### Supplied information
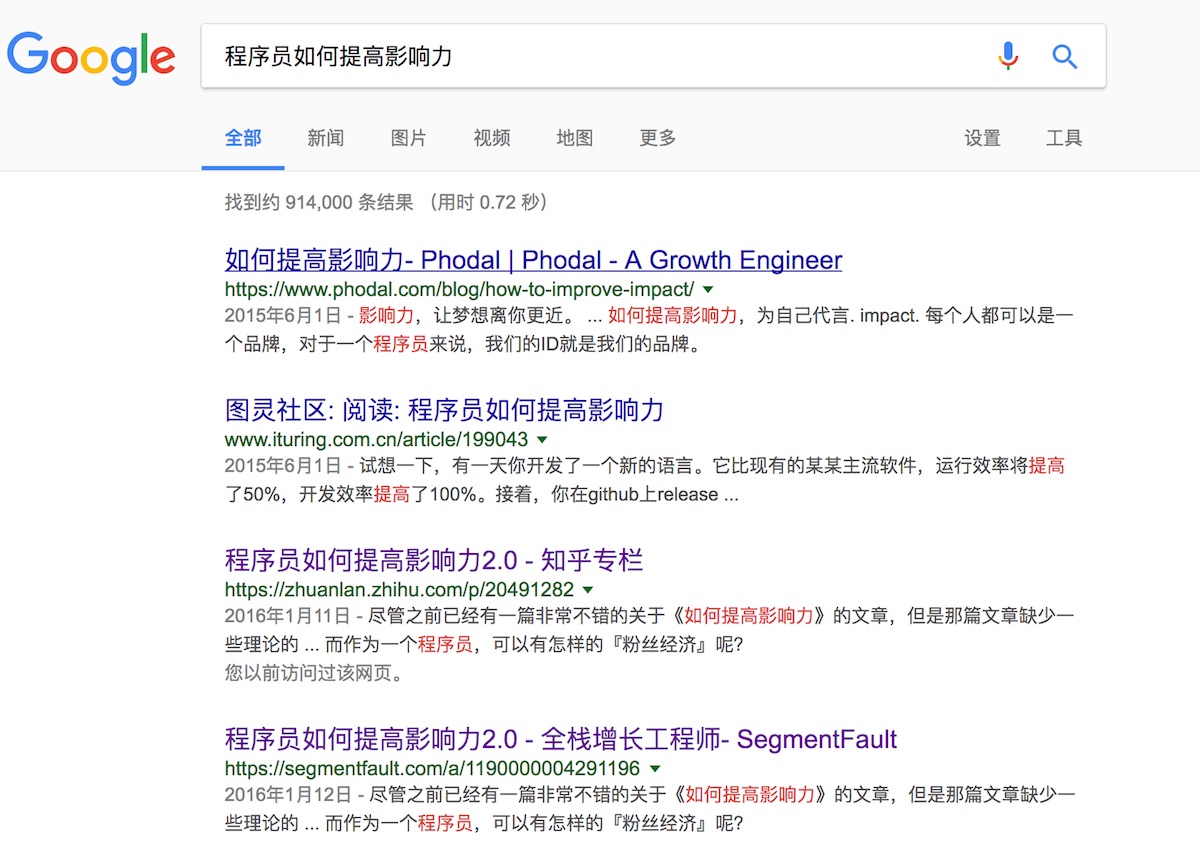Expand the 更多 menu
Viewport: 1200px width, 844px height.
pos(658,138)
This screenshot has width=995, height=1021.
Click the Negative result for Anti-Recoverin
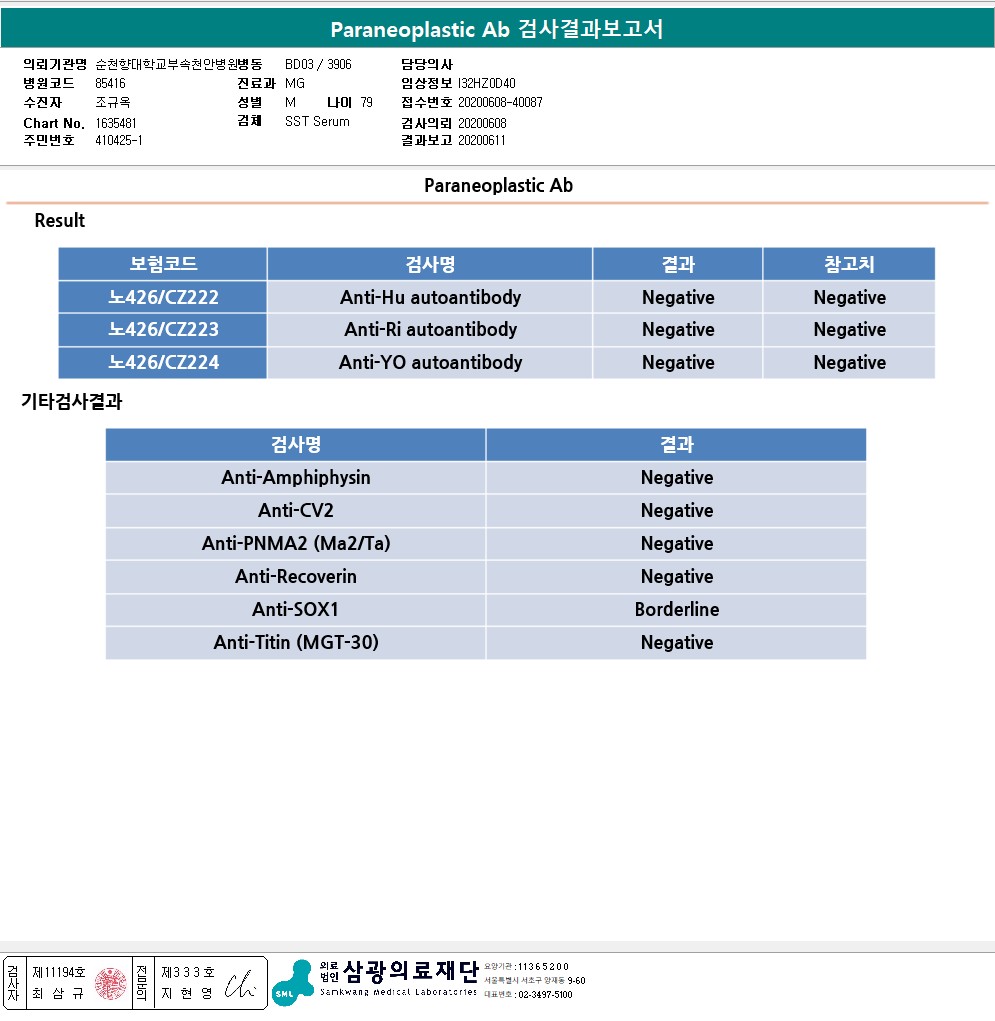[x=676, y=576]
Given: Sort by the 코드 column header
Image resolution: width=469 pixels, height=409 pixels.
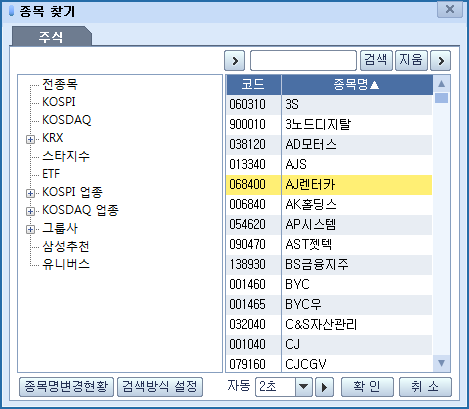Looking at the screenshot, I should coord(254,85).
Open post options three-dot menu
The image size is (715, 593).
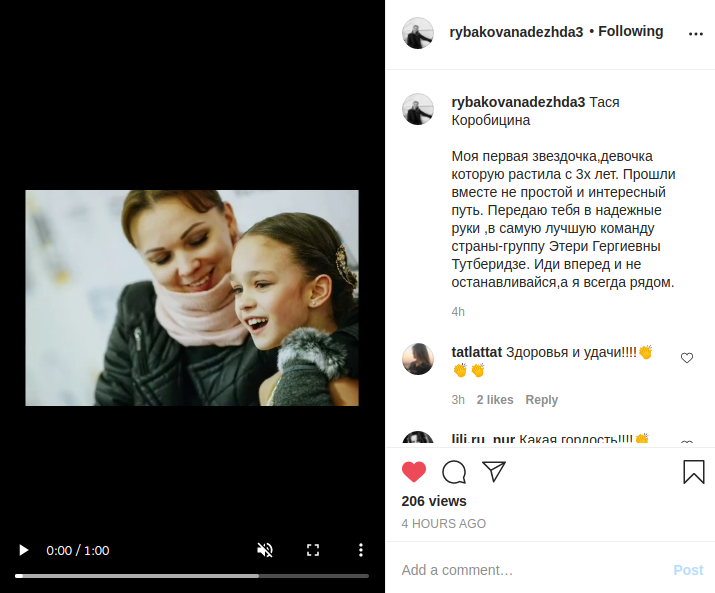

### Stated exercise
Copy out every row above word for word, and omit the pictures.

### Task output
Expand the 更多 menu
Viewport: 1200px width, 844px height.
pos(658,138)
This screenshot has width=995, height=1021.
Click the Negative result for Anti-Recoverin
[x=676, y=576]
Given: Sort by the 코드 column header
Image resolution: width=469 pixels, height=409 pixels.
Looking at the screenshot, I should coord(254,85).
Open post options three-dot menu
The image size is (715, 593).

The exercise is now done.